Will Richmond and Hopkinton be affordable for you and me in the near future? The Superintendent said last month that we have existing bonds that are sunsetting in years ahead. So let's jump in and take on more debt with soaring bond interest rates? Is this fiscally responsible?  

School Committee members, please give the taxpayers the documentation with real examples that building new is going to be more affordable than renovating existing schools. Please ask for information on what other districts have decided and what they are being faced with now. You need more information. We, the people and taxpayers, need more information. 

Also, has the School Committee actually voted on moving forward with constructing 3 new elementary schools?  I don't recall that ever happening.  Have you officially made a decision as a body to move this forward?  Or is that happening tonight with the agenda item for the enabling legislation draft language?  Think about what you are doing - by voting yes for this bond legislation, in essence you are saying that building new and borrowing up to $150 million plus is something you endorse.  Also, did you officially approve as a body decommissioning Hope Valley Elementary School?  I don't recall an official vote on that.  If I missed it please let me know because I don't attend every single meeting but I do try to keep up with the latest information. 

Rushing this Stage II application through to meet a 2/15/25 deadline to achieve a 76% reimbursement rate (or is it 81% reimbursement b/c that number keeps fluctuating) is irresponsible in light of what the tax implications are for the taxpayers.
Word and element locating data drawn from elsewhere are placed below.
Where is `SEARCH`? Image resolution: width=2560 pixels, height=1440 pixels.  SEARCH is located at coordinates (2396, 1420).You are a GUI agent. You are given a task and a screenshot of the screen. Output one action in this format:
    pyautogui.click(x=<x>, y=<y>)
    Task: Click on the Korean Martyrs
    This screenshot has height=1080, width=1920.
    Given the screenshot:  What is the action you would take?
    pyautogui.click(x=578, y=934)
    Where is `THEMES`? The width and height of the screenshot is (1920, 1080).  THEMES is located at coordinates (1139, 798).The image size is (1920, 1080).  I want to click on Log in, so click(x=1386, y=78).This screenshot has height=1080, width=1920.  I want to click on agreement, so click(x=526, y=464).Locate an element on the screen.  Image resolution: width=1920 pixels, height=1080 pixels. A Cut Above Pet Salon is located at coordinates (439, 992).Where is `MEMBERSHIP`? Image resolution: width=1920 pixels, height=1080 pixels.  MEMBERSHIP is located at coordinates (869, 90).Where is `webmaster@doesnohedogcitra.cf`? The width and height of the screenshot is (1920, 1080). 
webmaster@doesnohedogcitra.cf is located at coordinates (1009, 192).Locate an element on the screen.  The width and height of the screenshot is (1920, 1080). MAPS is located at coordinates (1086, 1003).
And if we do get a 76% reimbursement rate for new construction - do you realize what losing the extra 5% reimbursement rate could mean to the budget ? It could mean the difference at minimum of $7.5 million on a $150 million bond. That's a lot of money! 

School Committee members, please slow this train down....hold more open community meetings where residents can ask questions without the constraint of a formal agenda because people have lots of questions.  Building consensus, support and trust comes with information.  Please examine what other towns have done, what they are being faced with in terms of budget implications.  The taxpayers are being asked to pay more every single year. 

The Superintendent also said yesterday that even if the Town Councils of Richmond, Hopkinton and Charlestown do not "endorse" moving forward with new construction, the School Committee can still move forward, in essence, you don't need the approval of the Town Councils to push ahead. But the Towns own the land (and the existing school buildings?) where they want to build new schools. So in the spirit of cooperation, if town officials say we don't support moving forward with new construction b/c that would saddle our taxpayers with debt we can't afford and the School Committee moves forward anyway, how is that a cooperative partnership? Can the towns say "sorry we don't give you permission to build new on land we own?"  There are so many questions that need to be discussed thoroughly and not rushed.  The Superintendent should be sharing the opinion she received from Jon Anderson on this topic with you and the Town Councils in which she states in order for the Stage 2 application to move forward, Town Council approval isn't necessary, (even though it states on the RIDE website that in order to move forward with Stage 2, SC and TC approval is needed).  

We are at a crossroads, you are the decision-makers who will shape the tax realities of thousands of people in our district.  That is a very heavy cross to carry.  Please consider your votes very carefully to represent not only what's best for the students and educators, but for the taxpayers who pay the bill.  Thank you and have a great day.